BAGHDAD — Iraq and Russia discussed prospects for deepening military coordination, Iraq’s Defense Ministry said Thursday, amid a strain in Baghdad-Washington relations after a U.S. airstrike killed a top Iranian general inside Iraq.
The ministry statement followed a meeting in Baghdad between Iraqi army chief of staff Lt. Gen. Othman Al-Ghanimi and Russian Ambassador Maksim Maksimov, as well as a newly arrived defense attache.
The meeting comes during an uncertain moment in the future of Iraq-U.S. military relations, following the Jan. 3 U.S. drone strike that killed Iran’s most powerful military commander, Gen. Qassem Soleimani, and Iraqi senior militia leader Abu Mahdi al-Muhandis near Baghdad airport. The attack prompted powerful Shiite parties to call for an overhaul of the existing strategic set-up between Iraq and the U.S.-led coalition.
Al-Ghanimi praised Moscow’s role in the battle against the Islamic State group, saying they had provided “our armed forces with advanced and effective equipment and weapons that had a major role in resolving many battles,” according to the ministry statement.
The statement said the sides discussed prospects for “cooperation and coordination.” Both parties emphasized the importance of exchanging information and coordination to prevent the resurgence of ISIS.
Maksimov extended an invitation to al-Ghanimi to visit Russia and meet with his counterpart “within the framework of strengthening cooperation between the two sides,” the statement said.
There was no immediate comment from Moscow.
A senior Iraqi military intelligence official told The Associated Press that Russia, among other countries, has come forward to offer military support in the wake of fraught US.-Iraq relations following Soleimani’s killing.

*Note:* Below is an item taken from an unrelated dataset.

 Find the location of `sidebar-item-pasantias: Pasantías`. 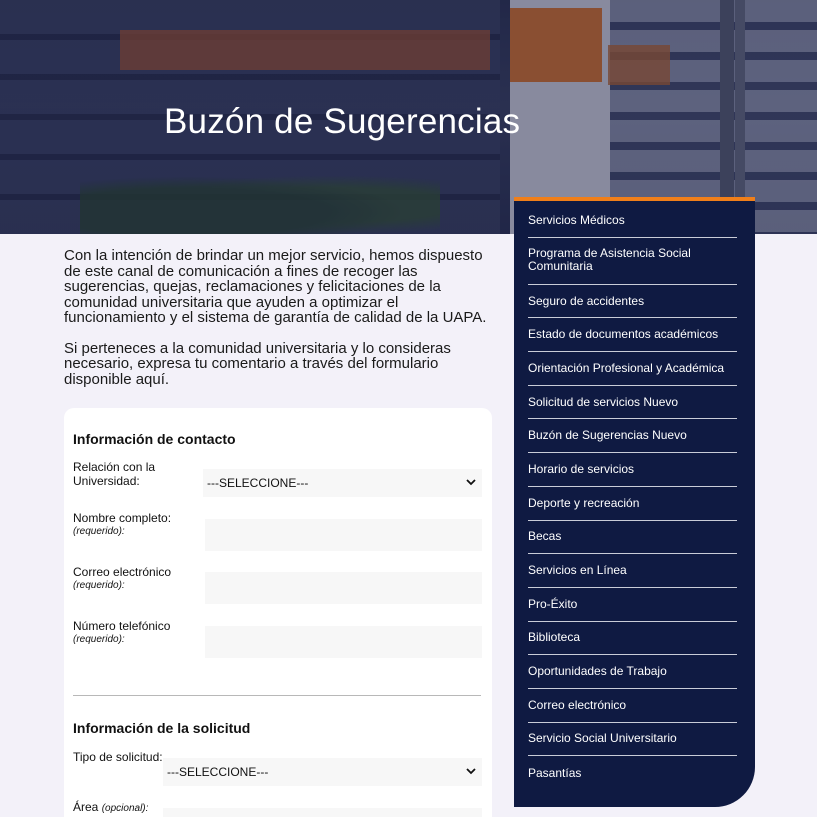

sidebar-item-pasantias: Pasantías is located at coordinates (632, 773).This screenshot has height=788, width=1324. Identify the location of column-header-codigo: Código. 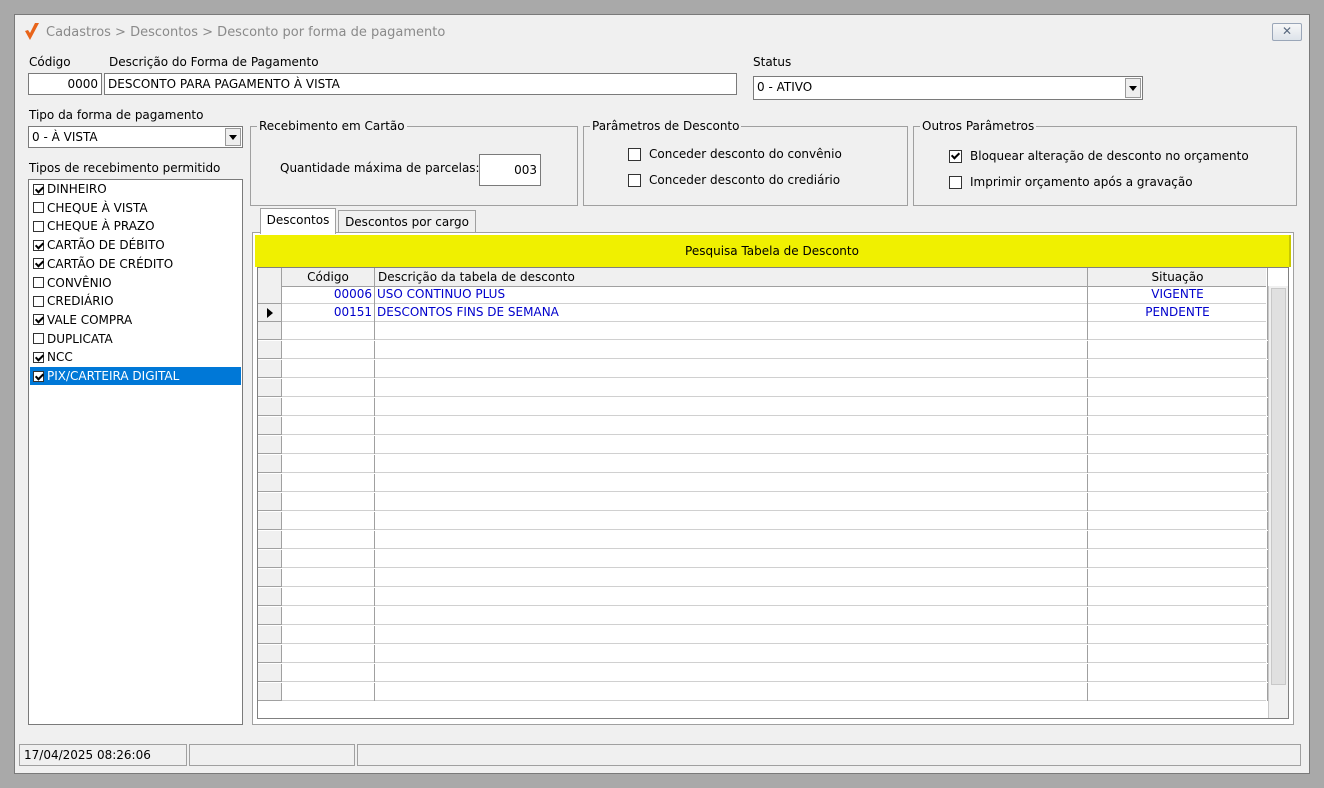
(328, 277).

“Iraq still needs aerial reconnaissance planes. There are countries that have given signals to Iraq to support us or equip us with reconnaissance planes such as Russia and Iran,” said the official, who requested anonymity because of the sensitive nature of the information.
In response to the drone strike that killed Soleimani, Iraq’s Parliament passed a non-binding resolution urging a U.S. troop withdrawal, and then caretaker Prime Minister Adel Abdul-Mahdi openly called for a troop withdrawal.
Since then, Iraqi leaders have scaled back the saber-rattling rhetoric. But behind closed doors, the bitterness has poisoned the partnership.
Senior Iraqi military officials told AP this week that Iraq told its military not to seek assistance from the U.S.-led coalition in joint operations targeting the Islamic State group and to minimize cooperation. Marine Gen. Frank McKenzie, the top U.S. commander in the Middle East, acknowledged recently that relations with Iraq were “in a period of turbulence.”